Additional Brain Areas Involved
Prior to the neuroimaging protocol, participants underwent a single night of ambulatory polysomnography and were instructed to keep a sleep diary each morning for 14 days.

A computer-controlled Medoc Thermal Sensory Analyzer was then used to deliver 4 functional runs, each lasting approximately 5 minutes, and spaced 2 minutes apart.

Each run included an initial 40-second task-negative period, followed by 3 cycles of alternating 30/60-second task-oriented and task-negative periods, and ended with a 60-second task-negative period. Task-oriented periods consisted of eight 1-second thermal pulses, ranging from warm to painful, delivered under the ball of the right foot.

Functional MRI was used to image brain activity during task-oriented and task-negative periods.

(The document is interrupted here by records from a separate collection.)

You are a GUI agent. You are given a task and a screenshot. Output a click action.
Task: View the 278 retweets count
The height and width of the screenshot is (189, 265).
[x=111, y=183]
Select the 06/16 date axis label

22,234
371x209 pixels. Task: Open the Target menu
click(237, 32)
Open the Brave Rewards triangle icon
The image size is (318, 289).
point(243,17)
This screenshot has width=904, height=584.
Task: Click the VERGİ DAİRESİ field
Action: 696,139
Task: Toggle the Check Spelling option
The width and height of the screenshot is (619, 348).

To minimize error, researchers used a combination of statistical significance (P ≤ .03) and minimum cluster size (135 µL) to establish the probability of a false positive at 0.0007. The statistical parameter maps were then overlaid on a standardized 3D anatomical volume for localization.

"While in the scanner, they were exposed to a thermal stimulus — a painful heat pulse. However, the analyses focused on task-negative periods — what the brain was doing in between those stimuli — to establish a baseline function of the brain when it is not doing a task," Dr. Craggs explained.

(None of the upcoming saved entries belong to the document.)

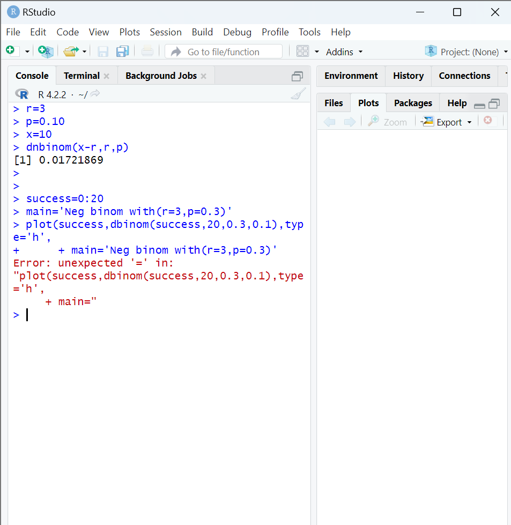Open the Export dropdown arrow
This screenshot has height=525, width=511.
click(x=469, y=122)
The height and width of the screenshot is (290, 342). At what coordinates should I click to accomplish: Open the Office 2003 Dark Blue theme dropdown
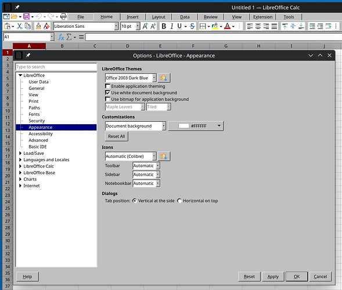pyautogui.click(x=131, y=78)
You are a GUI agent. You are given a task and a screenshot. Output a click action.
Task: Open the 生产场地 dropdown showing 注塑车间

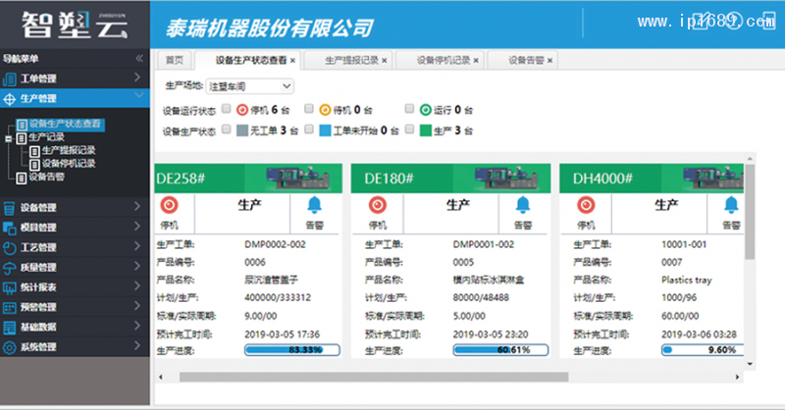[249, 86]
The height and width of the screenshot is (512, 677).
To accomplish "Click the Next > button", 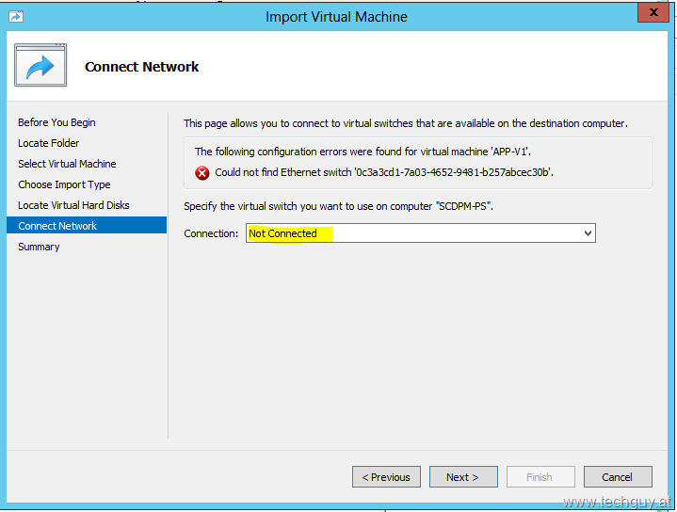I will (463, 476).
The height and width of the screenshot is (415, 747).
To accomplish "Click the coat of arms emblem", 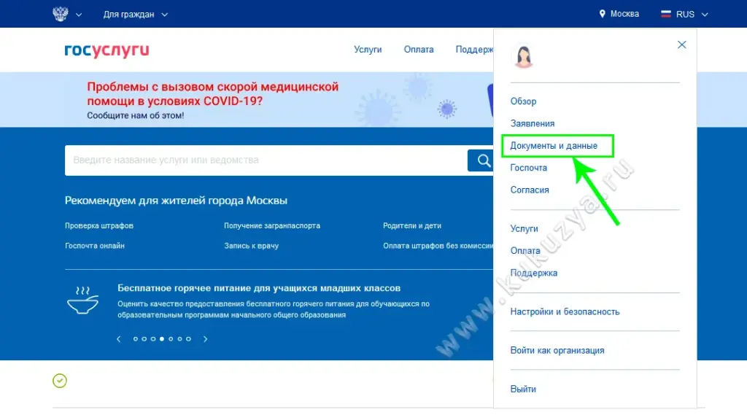I will coord(61,14).
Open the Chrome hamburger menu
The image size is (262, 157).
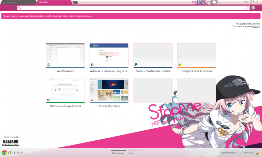259,8
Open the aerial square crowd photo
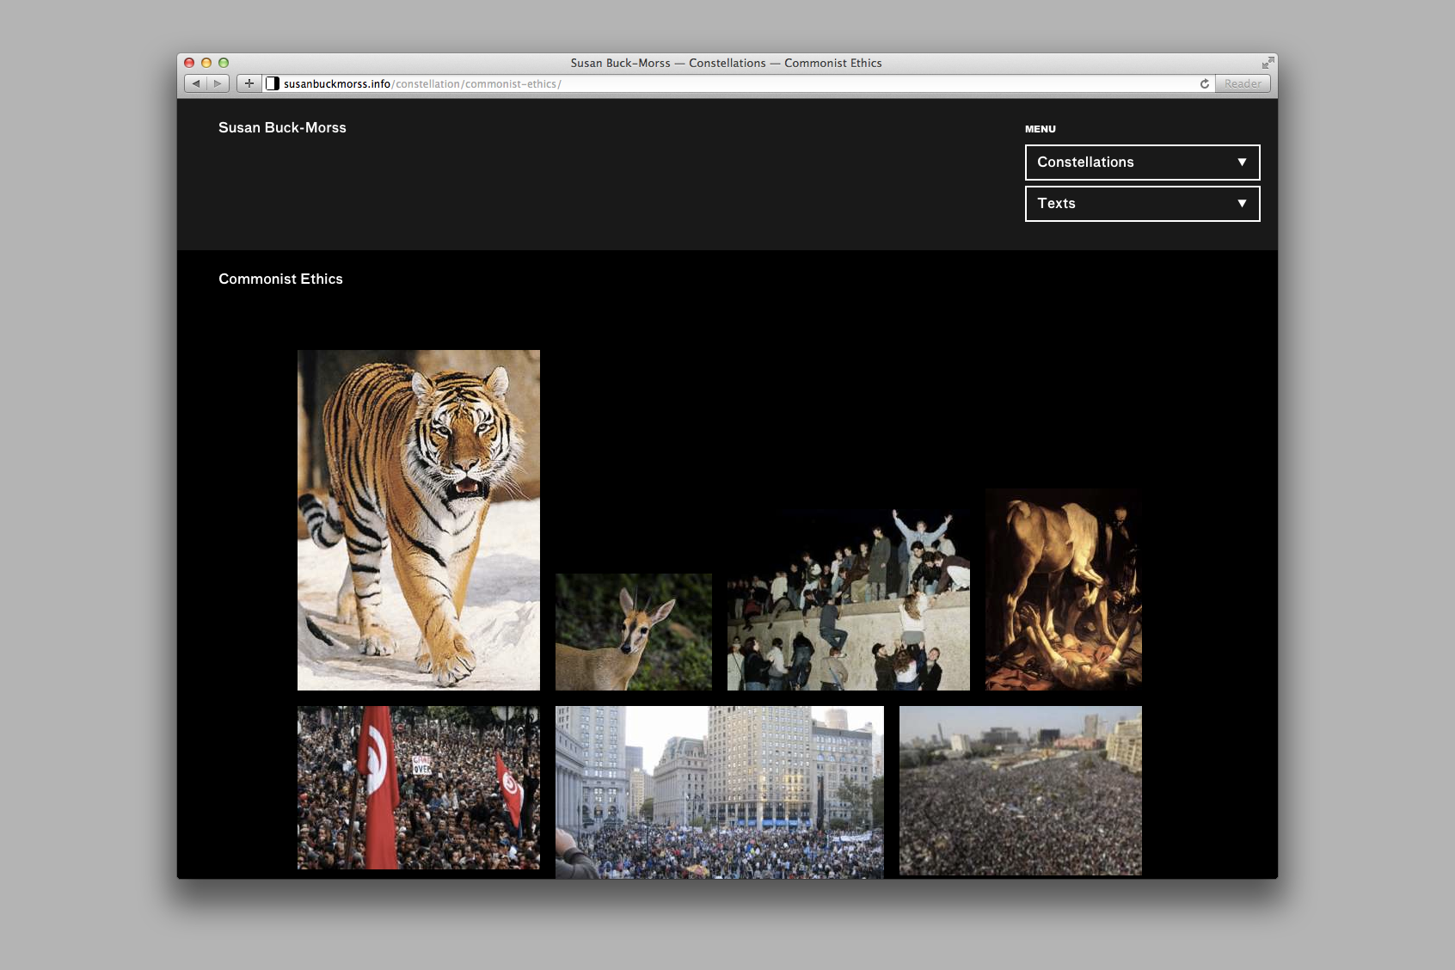Viewport: 1455px width, 970px height. pyautogui.click(x=1020, y=790)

Results showed that clinically disordered sleep significantly contributed to group differences in areas both inside and outside the DMN, including the right cingulate gyrus, left lentiform nucleus, left anterior cingulate, left superior gyrus, median frontal gyrus, right caudate, and the left inferior parietal lobules.

According to the authors, recruitment of additional brain regions during task-negative periods may signal reorganization of the DMN.

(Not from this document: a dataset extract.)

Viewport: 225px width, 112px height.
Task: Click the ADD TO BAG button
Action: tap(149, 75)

Treat Both Insomnia and Pain

Although the study did not evaluate treatments, the findings indicate that treating both comorbid conditions may be more effective than treating either one alone, senior investigator Christina McCrae, PhD, chair of the department of health psychology at the University of Missouri School of Health Professions, told Clinical Pain Advisor.

"It used to be thought that if you had a chronic pain condition and sleep problems, the sleep problems were just part of the pain condition. Now there is thinking that not only are the conditions reciprocal, but there is a strong interest in the idea that if you can directly treat the sleep you might see some impact on pain," Dr. McCrae pointed out.

"We know that there is disrupted brain activity and that the disruption is worse for people with a comorbid diagnosis. We don't have a specific targeted treatment to hand off to clinicians yet — that is what we are currently researching. What we do know is that if you combine your treatments it is best to be mindful of both disorders and try to address both in your treatment rather than focus on one or the other," Dr. Craggs concurred.

Future research is planned to determine the impact of cognitive behavioral therapy on disrupted areas of the brain in patients with insomnia and chronic pain conditions.

"The ultimate goal of our work is to look at the impact of different treatments — alone and possibly combined — on what is happening within the brains of these patients, because our overarching hypothesis is that chronic pain and insomnia share a common underlying nervous system mechanism," Dr. McCrae concluded.

Reference

Vatthauer KE, Craggs JG, Robinson ME. Sleep is associated with task-negative brain activity in fibromyalgia participants with comorbid chronic insomnia. J Pain Res. 2015 Nov 12;8:819-27. doi: 10.2147/JPR.S87501. eCollection 2015.